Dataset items
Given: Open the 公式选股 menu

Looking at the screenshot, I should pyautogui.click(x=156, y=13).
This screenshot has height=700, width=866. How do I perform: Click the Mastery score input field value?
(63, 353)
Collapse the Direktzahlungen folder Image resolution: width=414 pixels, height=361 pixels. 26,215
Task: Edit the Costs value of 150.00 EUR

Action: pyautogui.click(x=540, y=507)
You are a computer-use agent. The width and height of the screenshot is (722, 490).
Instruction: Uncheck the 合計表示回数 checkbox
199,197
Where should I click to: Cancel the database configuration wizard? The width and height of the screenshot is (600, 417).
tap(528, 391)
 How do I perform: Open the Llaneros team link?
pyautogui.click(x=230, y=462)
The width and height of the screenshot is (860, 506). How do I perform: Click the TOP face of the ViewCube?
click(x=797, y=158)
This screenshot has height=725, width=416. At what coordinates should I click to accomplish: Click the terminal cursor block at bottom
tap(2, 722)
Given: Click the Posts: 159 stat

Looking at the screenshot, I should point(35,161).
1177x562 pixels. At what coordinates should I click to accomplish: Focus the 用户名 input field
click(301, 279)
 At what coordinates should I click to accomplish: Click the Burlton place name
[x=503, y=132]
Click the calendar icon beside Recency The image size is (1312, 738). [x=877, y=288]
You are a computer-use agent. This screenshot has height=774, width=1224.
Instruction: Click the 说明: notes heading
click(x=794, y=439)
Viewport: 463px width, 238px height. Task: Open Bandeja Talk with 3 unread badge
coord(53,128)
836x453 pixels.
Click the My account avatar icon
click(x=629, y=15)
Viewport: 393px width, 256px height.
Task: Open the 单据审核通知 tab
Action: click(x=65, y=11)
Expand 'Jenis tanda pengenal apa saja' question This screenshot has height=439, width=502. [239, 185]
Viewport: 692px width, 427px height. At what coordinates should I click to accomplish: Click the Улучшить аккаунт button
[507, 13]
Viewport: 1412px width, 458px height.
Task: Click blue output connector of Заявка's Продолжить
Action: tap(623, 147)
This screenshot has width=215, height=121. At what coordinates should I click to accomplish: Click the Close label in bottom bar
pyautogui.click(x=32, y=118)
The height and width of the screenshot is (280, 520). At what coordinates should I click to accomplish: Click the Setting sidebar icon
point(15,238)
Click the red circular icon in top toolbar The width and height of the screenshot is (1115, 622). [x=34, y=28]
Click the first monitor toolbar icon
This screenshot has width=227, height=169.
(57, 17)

• [AIM OF THE EXERCISE]:
All entries shown above should be duplicated without a single difference.

• [TASK ANSWER]:
Given: Open the 公式选股 menu

Looking at the screenshot, I should pyautogui.click(x=156, y=13).
This screenshot has height=700, width=866. How do I perform: Click the Mastery score input field value?
(63, 353)
Collapse the Direktzahlungen folder Image resolution: width=414 pixels, height=361 pixels. 26,215
Task: Edit the Costs value of 150.00 EUR

Action: pyautogui.click(x=540, y=507)
You are a computer-use agent. The width and height of the screenshot is (722, 490).
Instruction: Uncheck the 合計表示回数 checkbox
199,197
Where should I click to: Cancel the database configuration wizard? The width and height of the screenshot is (600, 417).
tap(528, 391)
 How do I perform: Open the Llaneros team link?
pyautogui.click(x=230, y=462)
The width and height of the screenshot is (860, 506). How do I perform: Click the TOP face of the ViewCube?
click(x=797, y=158)
This screenshot has height=725, width=416. At what coordinates should I click to accomplish: Click the terminal cursor block at bottom
tap(2, 722)
Given: Click the Posts: 159 stat

Looking at the screenshot, I should point(35,161).
1177x562 pixels. At what coordinates should I click to accomplish: Focus the 用户名 input field
click(301, 279)
 At what coordinates should I click to accomplish: Click the Burlton place name
[x=503, y=132]
Click the calendar icon beside Recency The image size is (1312, 738). [x=877, y=288]
You are a computer-use agent. This screenshot has height=774, width=1224.
Instruction: Click the 说明: notes heading
click(x=794, y=439)
Viewport: 463px width, 238px height. Task: Open Bandeja Talk with 3 unread badge
coord(53,128)
836x453 pixels.
Click the My account avatar icon
click(x=629, y=15)
Viewport: 393px width, 256px height.
Task: Open the 单据审核通知 tab
Action: click(x=65, y=11)
Expand 'Jenis tanda pengenal apa saja' question This screenshot has height=439, width=502. [239, 185]
Viewport: 692px width, 427px height. At what coordinates should I click to accomplish: Click the Улучшить аккаунт button
[507, 13]
Viewport: 1412px width, 458px height.
Task: Click blue output connector of Заявка's Продолжить
Action: tap(623, 147)
This screenshot has width=215, height=121. At what coordinates should I click to accomplish: Click the Close label in bottom bar
pyautogui.click(x=32, y=118)
The height and width of the screenshot is (280, 520). At what coordinates should I click to accomplish: Click the Setting sidebar icon
point(15,238)
Click the red circular icon in top toolbar The width and height of the screenshot is (1115, 622). [x=34, y=28]
Click the first monitor toolbar icon
This screenshot has width=227, height=169.
(57, 17)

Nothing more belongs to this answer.